The parties cannot be witnesses, but upon the request of a party, the adverse party or its legal representative can be summoned for a ‘formal examination’. Formal examination is a kind of evidence – not often used – aimed at achieving a confession. The party can be questioned only by the judge, and only on the questions previously approved by the judge. The party cannot be forced to appear, but if he or she fails to appear or refuses to answer, the judge can consider the facts as admitted. Moreover, the court can order the parties to appear in order to question them informally (‘free examination’). During a free examination the party is not bound to answer, and the statements rendered are not considered as technical evidence.
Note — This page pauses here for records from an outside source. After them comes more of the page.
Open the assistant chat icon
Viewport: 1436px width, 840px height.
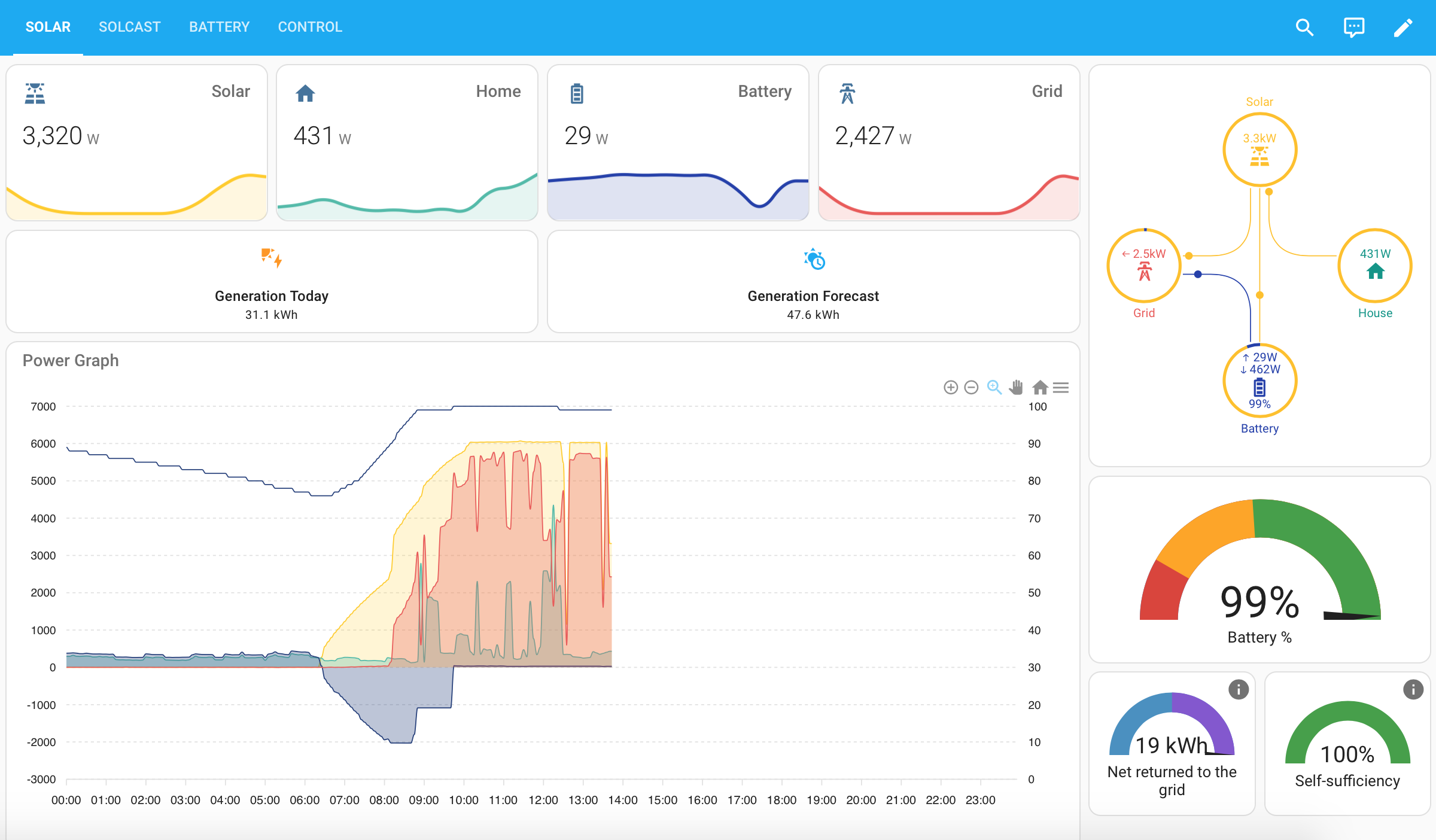click(x=1354, y=28)
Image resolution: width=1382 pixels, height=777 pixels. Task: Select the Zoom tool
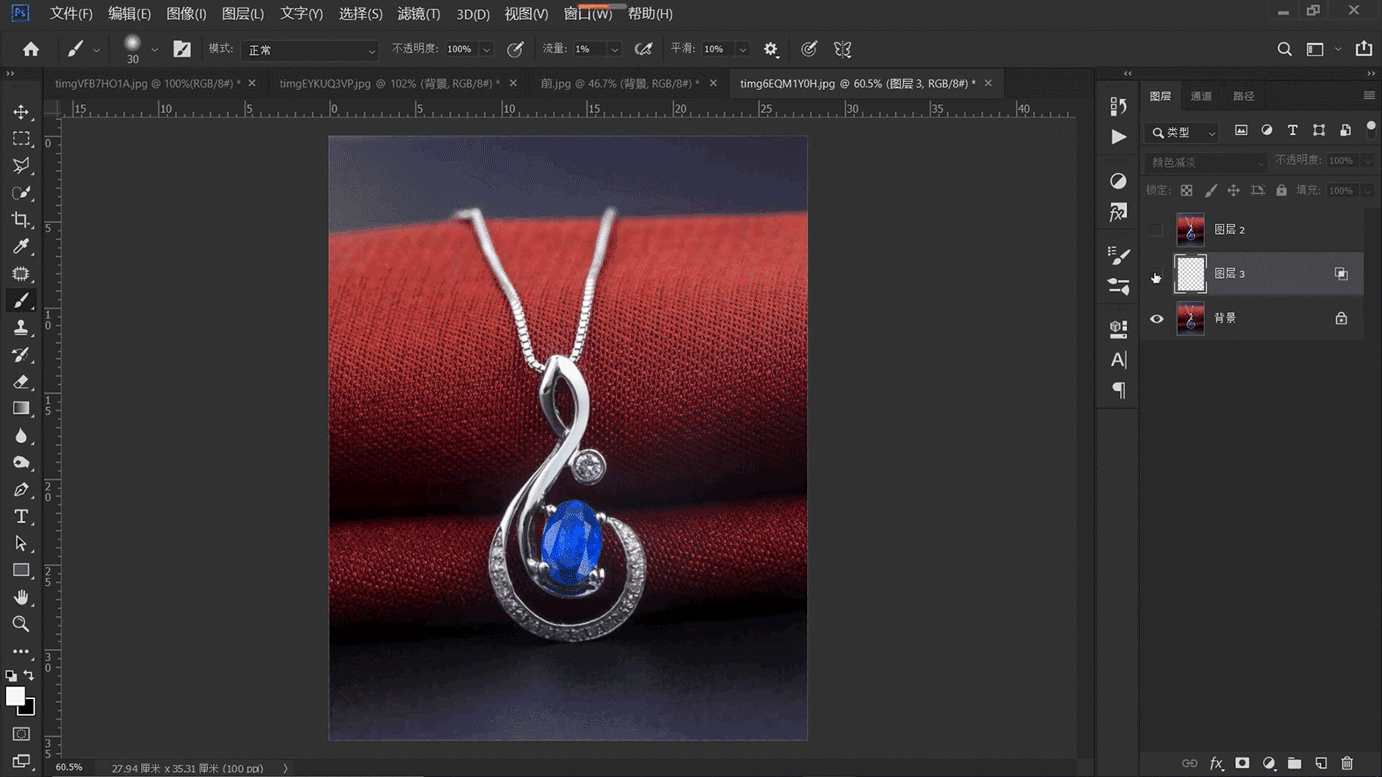click(x=21, y=624)
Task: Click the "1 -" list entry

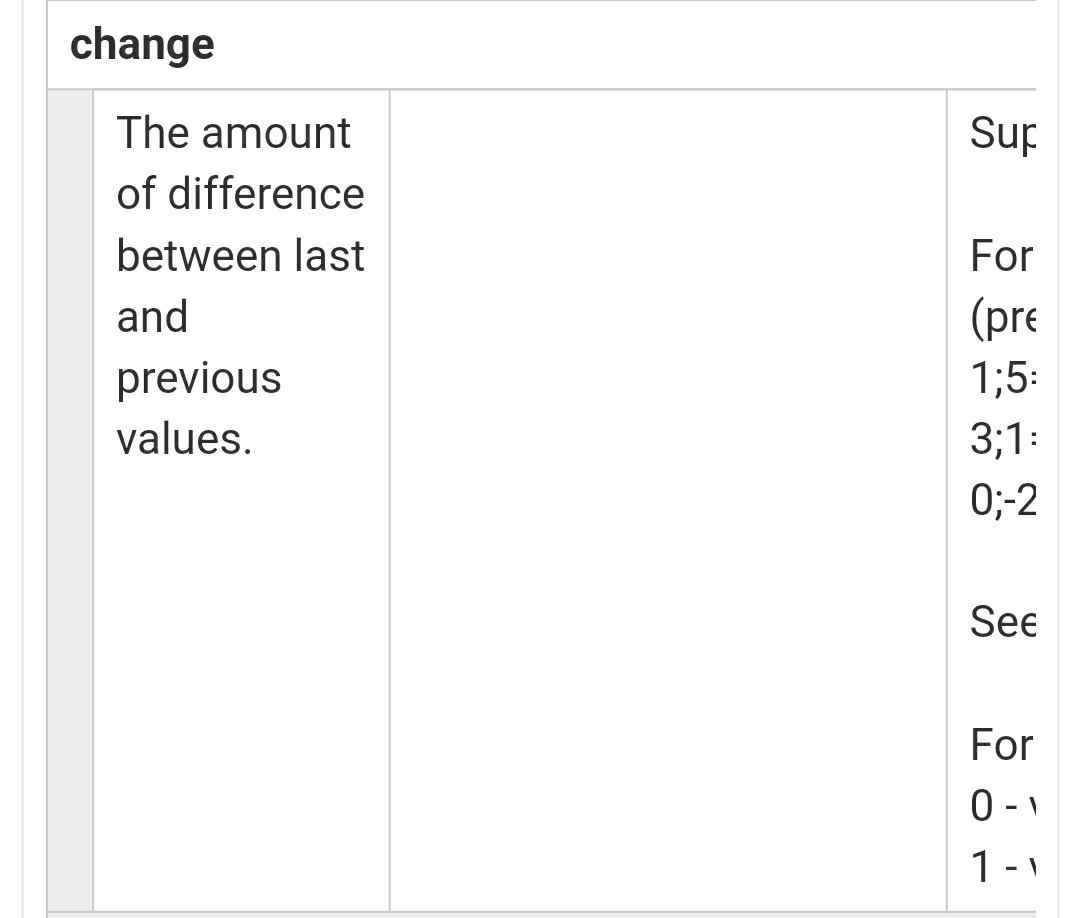Action: [1003, 867]
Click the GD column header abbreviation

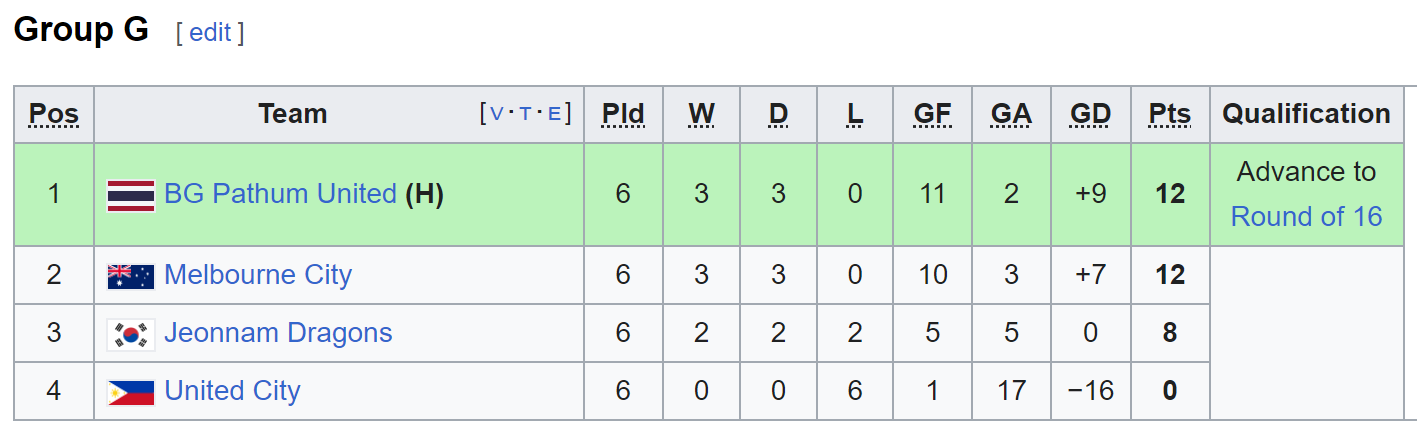pos(1090,114)
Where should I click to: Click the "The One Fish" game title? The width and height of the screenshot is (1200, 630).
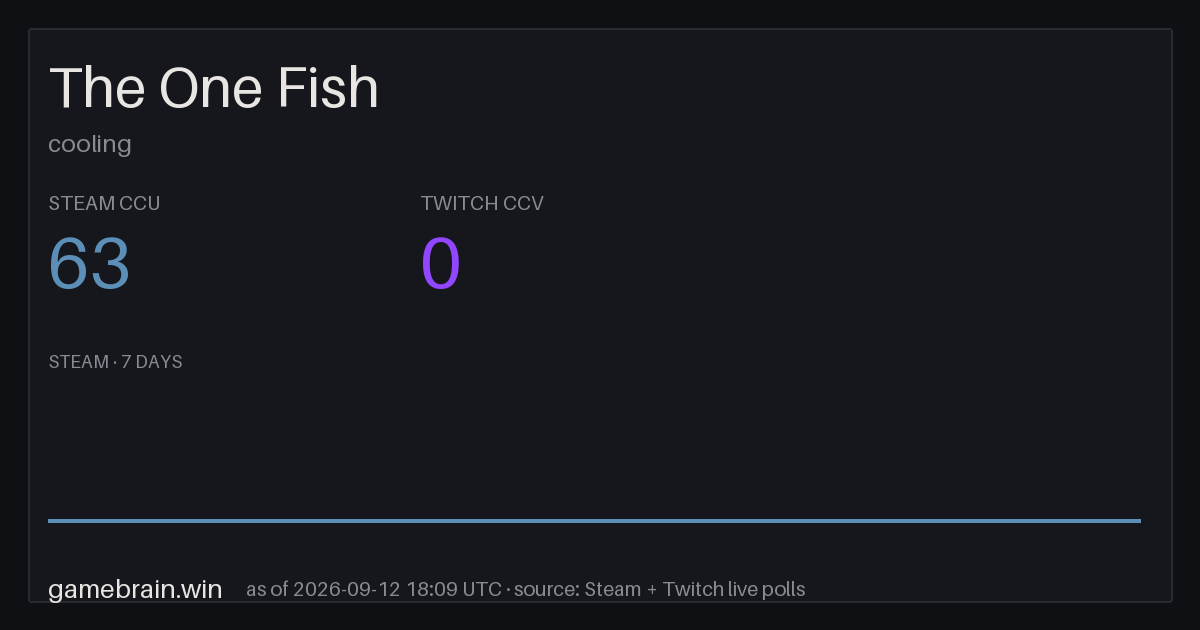tap(214, 88)
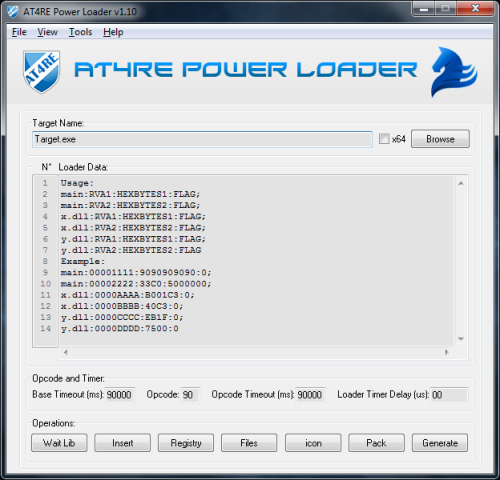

The formal and free examinations are not used often, because the examination is not under oath and a possible lie would not be punished as perjury as the party is not – technically – a witness (principle of ‘privilege against self incrimination’). A party’s ‘oath’ is a sworn statement affirming that one or more of the alleged facts is true. It is taken only upon the request of the opposite party, and the party requested to take the oath may also ask the other party to do the same. The oath, when taken, provides ‘legal’ evidence and conclusive proof of the facts. On the contrary, when the party requested to take the oath refuses to do so or fails to appear, the relevant facts are regarded as established. In practice, oaths are rarely used. Written witness statements are not permitted. The court can rely only upon evidence provided by the parties, and must refrain from personally investigating facts deemed relevant to the case. Nonetheless, the judge is entitled to appoint one or more experts, in order to ground his or her decision in facts or circumstances of general knowledge and to call witnesses referred to by other witnesses during their testimony. The judge may ground his or her findings on certain particular items of evidence and disregard other items, provided that a logical and detailed explanation for this is given in the decision.